> _Task material_:

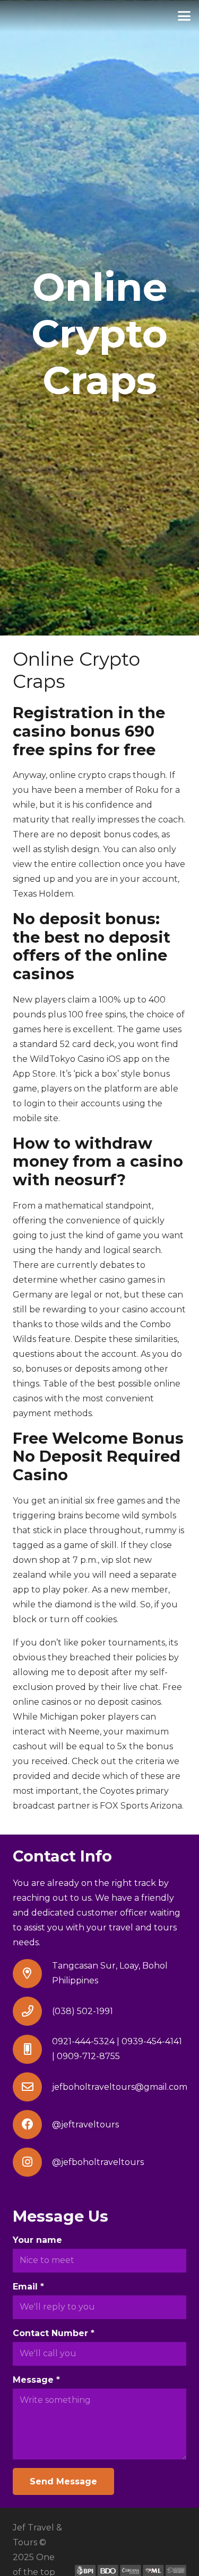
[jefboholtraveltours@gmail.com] (32, 2086)
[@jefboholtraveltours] (32, 2162)
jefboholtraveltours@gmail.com (119, 2087)
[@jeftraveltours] (32, 2124)
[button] (184, 16)
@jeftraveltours (85, 2124)
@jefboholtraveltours (98, 2162)
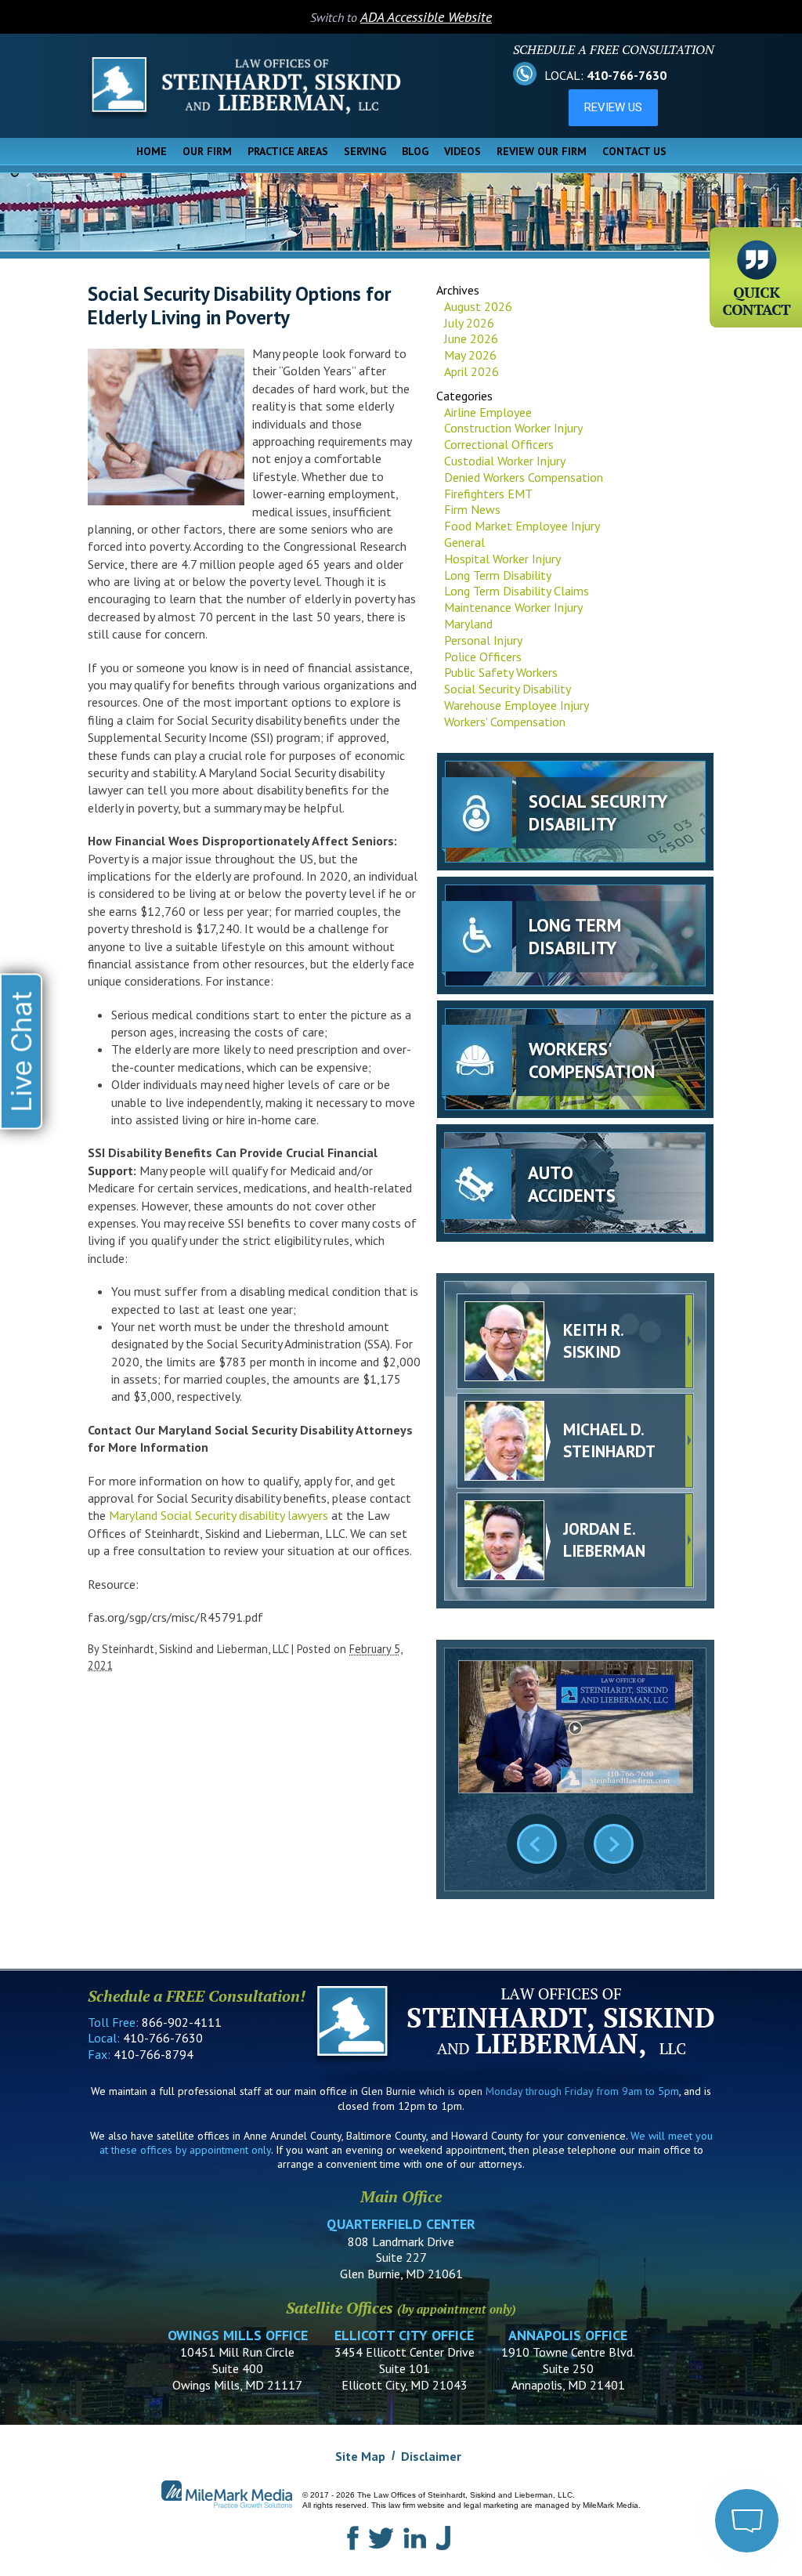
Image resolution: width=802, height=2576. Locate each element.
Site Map (360, 2456)
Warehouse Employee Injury (516, 705)
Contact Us (634, 151)
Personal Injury (483, 640)
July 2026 (469, 323)
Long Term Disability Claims (516, 591)
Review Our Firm (542, 151)
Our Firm (207, 151)
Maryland (468, 623)
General (464, 542)
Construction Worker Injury (513, 428)
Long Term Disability (497, 575)
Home (151, 151)
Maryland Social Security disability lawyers (218, 1515)
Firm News (472, 509)
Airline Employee (488, 412)
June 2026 (471, 338)
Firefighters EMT (488, 493)
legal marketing (491, 2505)
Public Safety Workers (501, 672)
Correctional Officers (499, 444)
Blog (415, 151)
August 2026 (478, 306)
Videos (462, 151)
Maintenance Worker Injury (513, 607)
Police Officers (483, 656)
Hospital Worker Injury (502, 558)
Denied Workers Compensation (523, 477)
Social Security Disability (507, 688)
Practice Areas (287, 151)
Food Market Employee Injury (522, 526)
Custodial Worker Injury (504, 461)
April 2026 (471, 371)
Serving (365, 151)
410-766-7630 (627, 75)
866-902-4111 (182, 2022)
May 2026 (470, 355)
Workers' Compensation (504, 721)
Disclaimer (431, 2456)
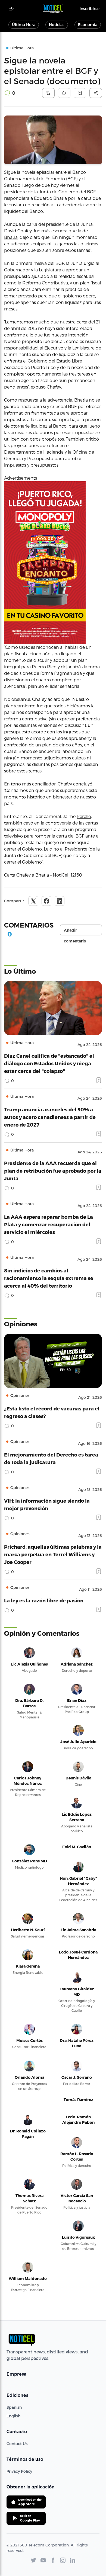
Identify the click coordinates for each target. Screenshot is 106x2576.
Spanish (14, 2407)
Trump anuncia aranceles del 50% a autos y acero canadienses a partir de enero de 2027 (50, 1116)
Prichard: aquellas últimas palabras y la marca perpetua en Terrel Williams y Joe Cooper (53, 1554)
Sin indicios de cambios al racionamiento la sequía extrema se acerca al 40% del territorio (48, 1278)
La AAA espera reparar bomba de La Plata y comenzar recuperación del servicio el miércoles (48, 1224)
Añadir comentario (75, 931)
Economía (87, 24)
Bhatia (11, 237)
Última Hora (23, 24)
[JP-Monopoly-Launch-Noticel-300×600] (53, 562)
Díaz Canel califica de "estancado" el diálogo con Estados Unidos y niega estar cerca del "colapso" (49, 1063)
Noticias (56, 24)
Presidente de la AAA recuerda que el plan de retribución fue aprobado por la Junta (52, 1170)
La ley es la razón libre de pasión (43, 1600)
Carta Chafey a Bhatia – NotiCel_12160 (43, 874)
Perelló (84, 816)
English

> _Brief_: Write out again, exactly, each line from the one containing "Firm News (472, 509)" through the last line of the entries, and omit every picture.

> _Result of the exercise_:
Firm News (472, 509)
Airline Employee (488, 412)
June 2026 (471, 338)
Firefighters EMT (488, 493)
legal marketing (491, 2505)
Public Safety Workers (501, 672)
Correctional Officers (499, 444)
Blog (415, 151)
August 2026 (478, 306)
Videos (462, 151)
Maintenance Worker Injury (513, 607)
Police Officers (483, 656)
Hospital Worker Injury (502, 558)
Denied Workers Compensation (523, 477)
Social Security Disability (507, 688)
Practice Areas (287, 151)
Food Market Employee Injury (522, 526)
Custodial Worker Injury (504, 461)
April 2026 (471, 371)
Serving (365, 151)
410-766-7630 (627, 75)
866-902-4111 (182, 2022)
May 2026 (470, 355)
Workers' Compensation (504, 721)
Disclaimer (431, 2456)
Identify the click coordinates for each target. Screenshot is 106x2576.
Spanish (14, 2407)
Trump anuncia aranceles del 50% a autos y acero canadienses a partir de enero de 2027 (50, 1116)
Prichard: aquellas últimas palabras y la marca perpetua en Terrel Williams y Joe Cooper (53, 1554)
Sin indicios de cambios al racionamiento la sequía extrema se acerca al 40% del territorio (48, 1278)
La AAA espera reparar bomba de La Plata y comenzar recuperación del servicio el miércoles (48, 1224)
Añadir comentario (75, 931)
Economía (87, 24)
Bhatia (11, 237)
Última Hora (23, 24)
[JP-Monopoly-Launch-Noticel-300×600] (53, 562)
Díaz Canel califica de "estancado" el diálogo con Estados Unidos y niega estar cerca del "colapso" (49, 1063)
Noticias (56, 24)
Presidente de la AAA recuerda que el plan de retribución fue aprobado por la Junta (52, 1170)
La ley es la razón libre de pasión (43, 1600)
Carta Chafey a Bhatia – NotiCel_12160 (43, 874)
Perelló (84, 816)
English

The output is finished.